* start SUPPLIED INFORMATION *
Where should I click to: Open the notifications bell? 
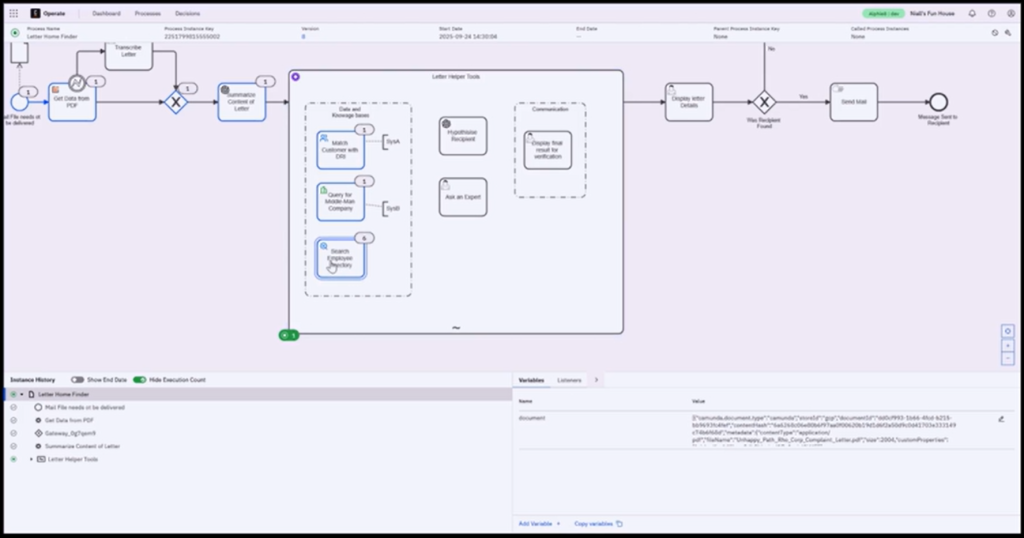coord(972,13)
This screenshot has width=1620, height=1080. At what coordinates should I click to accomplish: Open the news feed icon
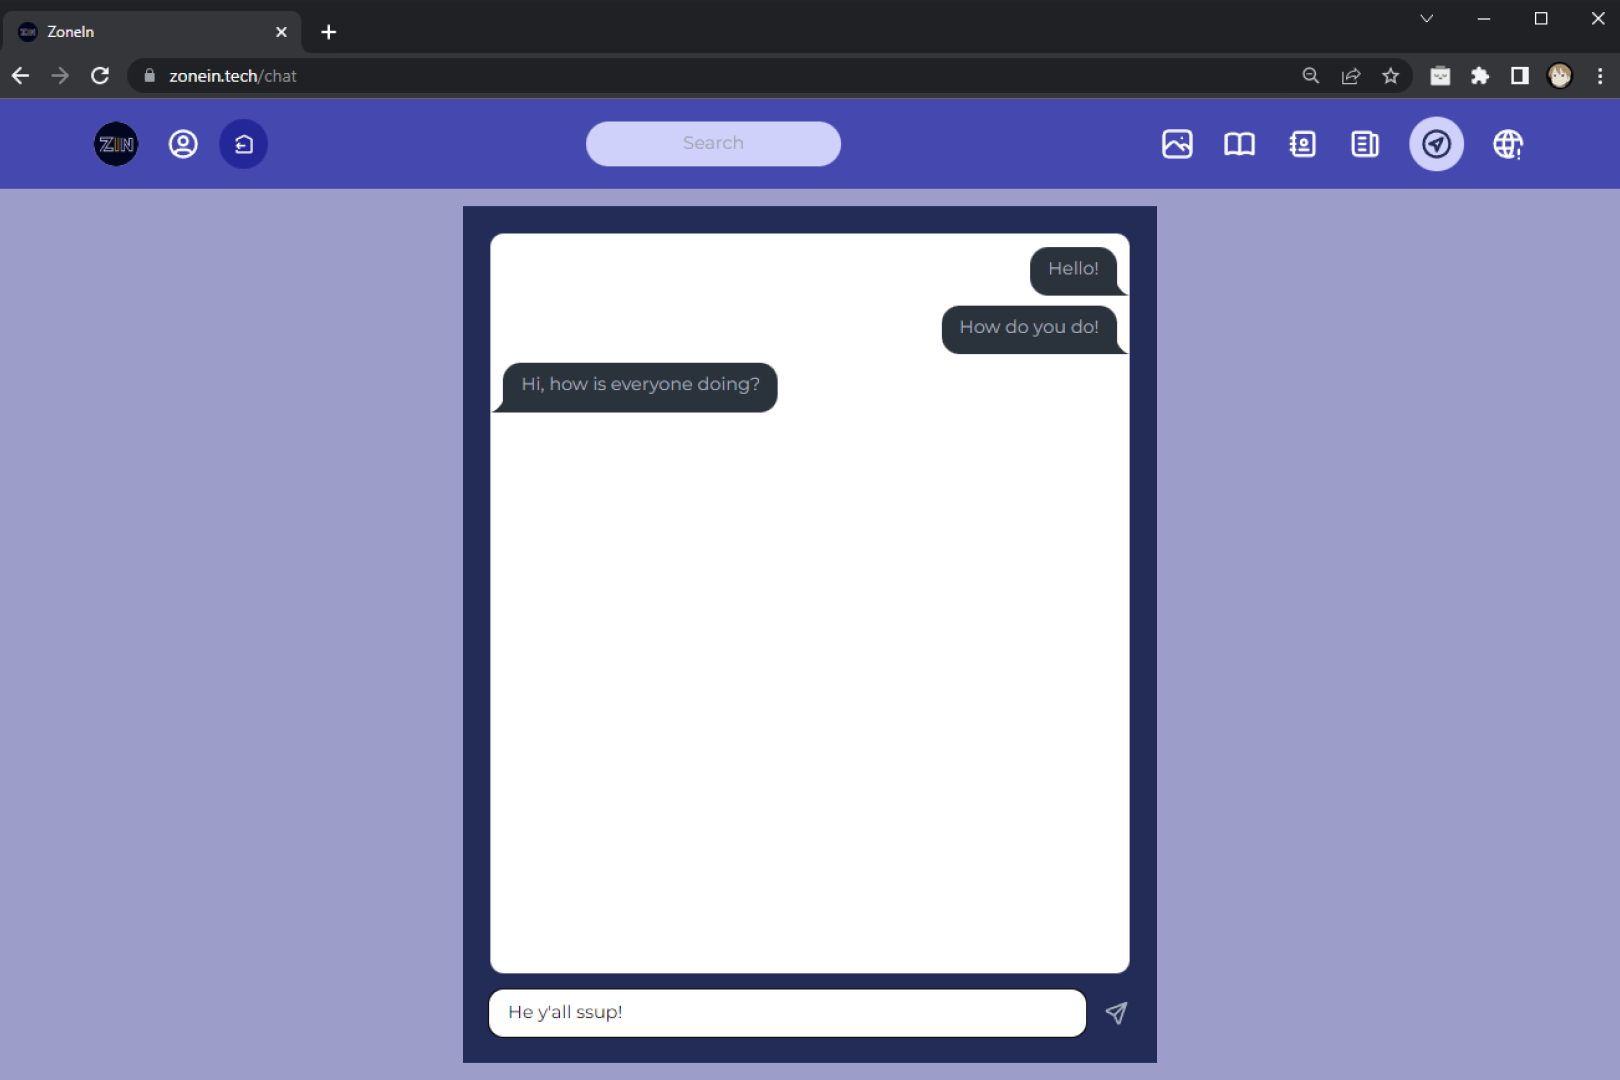(1364, 143)
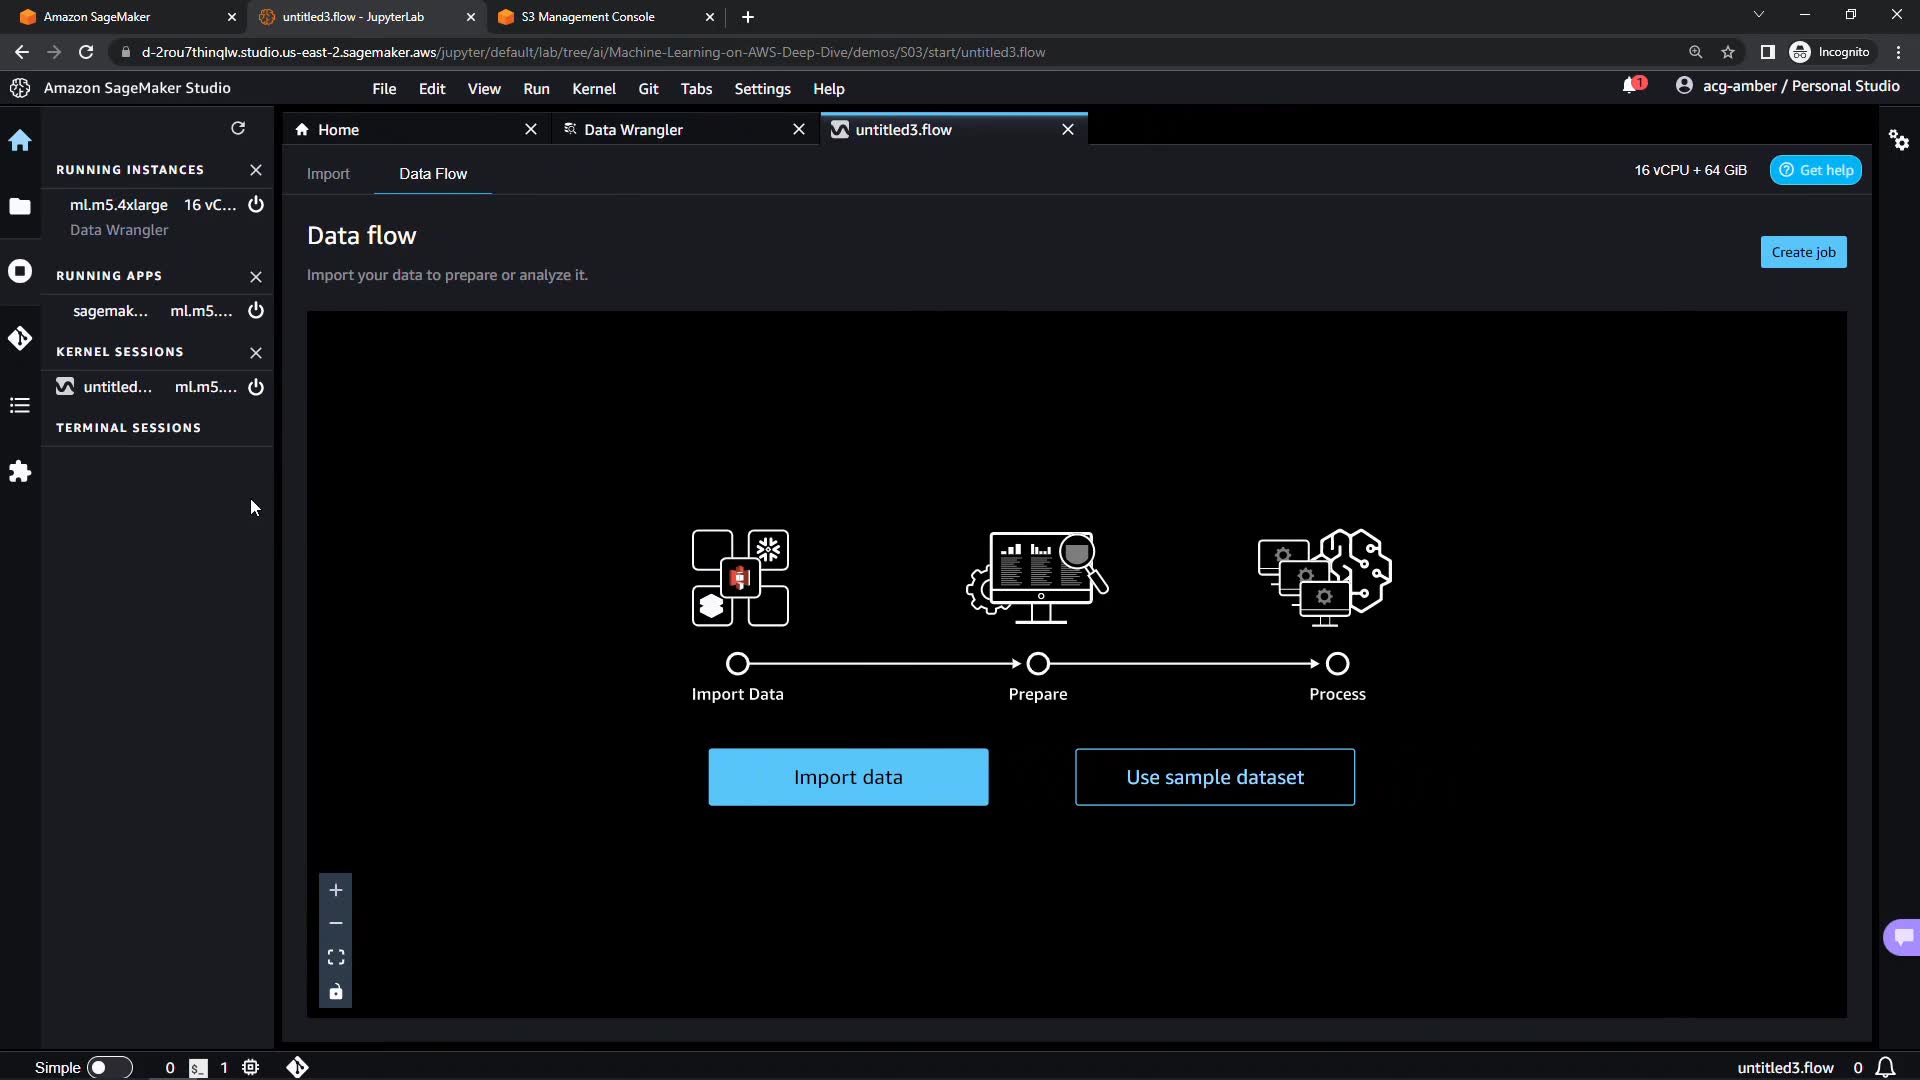Open the file browser folder icon
The image size is (1920, 1080).
tap(20, 207)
* end SUPPLIED INFORMATION *
SHORT PROBLEM.
Rewrite all the rows above, swapping "click" for "press" and leaving everything else unchanged. Leave out the pictures.

WORKED SOLUTION.
Where should I press to: Open the notifications bell? 
coord(972,13)
This screenshot has width=1620, height=1080. At what coordinates should I press to accomplish: Open the news feed icon
(1364, 143)
Open the file browser folder icon
The image size is (1920, 1080).
tap(20, 207)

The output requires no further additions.